■ TEXTE EXTRAIT ■
· · · ·

Cet article est le premier épisode d’une série consacrée aux prisonniers politiques en Russie. Pour suivre toutes nos publications, abonnez-vous au Grand Continent

1 — Qu’est-ce qu’un prisonnier politique ?

Derrière un terme qui semble transparent, la notion de prisonnier politique est en réalité plus complexe qu’il n’y paraît. À ce jour, il n’existe pas de consensus international sur sa définition.

L’organisation Mémorial définit un prisonnier politique sur la base de la résolution du Conseil de l’Europe No. 1900,  « Définition d’un prisonnier politique », adoptée en 2012, et retient plusieurs critères. Une personne est considérée comme un prisonnier politique si elle est privée de liberté en raison de l’exercice de ses droits civils et libertés, en lien avec son appartenance à un groupe ethnique, religieux ou autre, ou pour ses convictions et opinions. En outre, une punition excessive, un usage sélectif de la loi ou une privation du droit à un procès équitable pour des motifs politiques sont également des critères qui peuvent amener Mémorial à qualifier un détenu de prisonnier politique. Cependant, l’organisation exclut de sa liste des prisonniers politiques les personnes qui ont commis un acte de violence contre un individu ou qui ont incité à la violence en raison de la race, de la religion, de l’identité ethnique, etc.

L’organisation de défense des droits de l’homme OVD-Info adopte une définition plus large que celle de Mémorial puisqu’elle recense dans une liste toutes les personnes persécutées pour des raisons politiques, qu’elles soient ou non emprisonnées. OVD-Info ne prend pas en compte la personnalité des individus et leurs opinions — seul compte le fait qu’ils ou elles ont été victimes de persécution politique. Ainsi, Igor « Strelkov » Guirkine, ancien chef de guerre des séparatistes pro-russes dans le Donbass, condamné au début de l’année 2024 à Moscou à quatre ans de prison pour ses critiques du Kremlin, figure par exemple sur la liste établie par OVD-Info.

2 — Combien y a-t-il de prisonniers politiques en Russie ?

La différence de définitions entre Mémorial et OVD-Info influe évidemment sur le nombre de détenus recensés : là où OVD-Info compte un peu plus de 1300 individus sujets à des poursuites pénales pour des motifs politiques en Russie, Mémorial en recense 772.

Toutefois, OVD-Info et Mémorial reconnaissent tous deux que le nombre réel de prisonniers politiques en Russie est certainement bien plus élevé : hormis pour en faire des « procès-spectacles », les autorités russes dissimulent souvent la répression. Les sites Internet des tribunaux et d’autres sources ne contiennent quasiment aucune information sur les affaires fondées sur des motifs politiques. Certains détenus peuvent être jugés et emprisonnés pour des raisons politiques sans avoir pu contacter une organisation comme OVD-Info ou Mémorial — et rester ainsi sous les radars des ONG. En outre, les détentions pour trahison — qui s’élèvent aujourd’hui à plus d’une centaine : un chiffre inédit dans la Russie postsoviétique — sont confidentielles. Il est donc difficile de connaître dans ces cas-là le motif de la persécution.

Il n’existe pas de consensus international sur la définition précise d’un prisonnier politique.

· · · ·

■ DONNÉES FOURNIES ■
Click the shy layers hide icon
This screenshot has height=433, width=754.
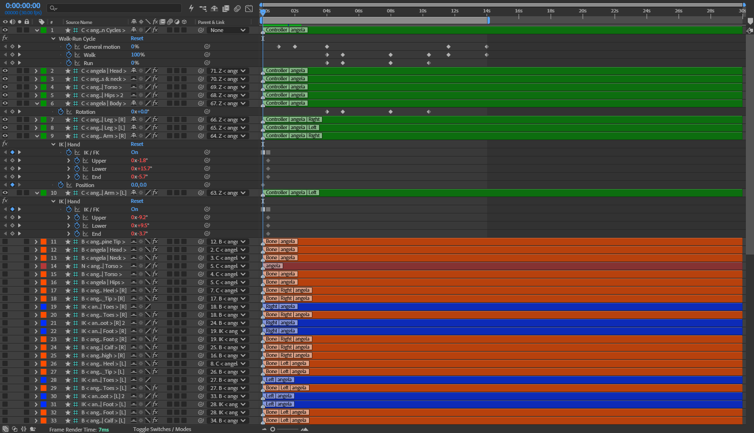[x=214, y=8]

· · · ·

■ TÂCHES ■
1. D'après le texte sur les prisonniers politiques en Russie, combien de prisonniers politiques l'organisation Mémorial recense-t-elle ?
2. Reproduisez fidèlement le passage du texte sur les prisonniers politiques en Russie qui va de « 1 — Qu’est-ce » à « sur sa définition. ».

■ CORRIGÉ ■
1. Mémorial recense 772 prisonniers politiques.

2.
1 — Qu’est-ce qu’un prisonnier politique ?

Derrière un terme qui semble transparent, la notion de prisonnier politique est en réalité plus complexe qu’il n’y paraît. À ce jour, il n’existe pas de consensus international sur sa définition.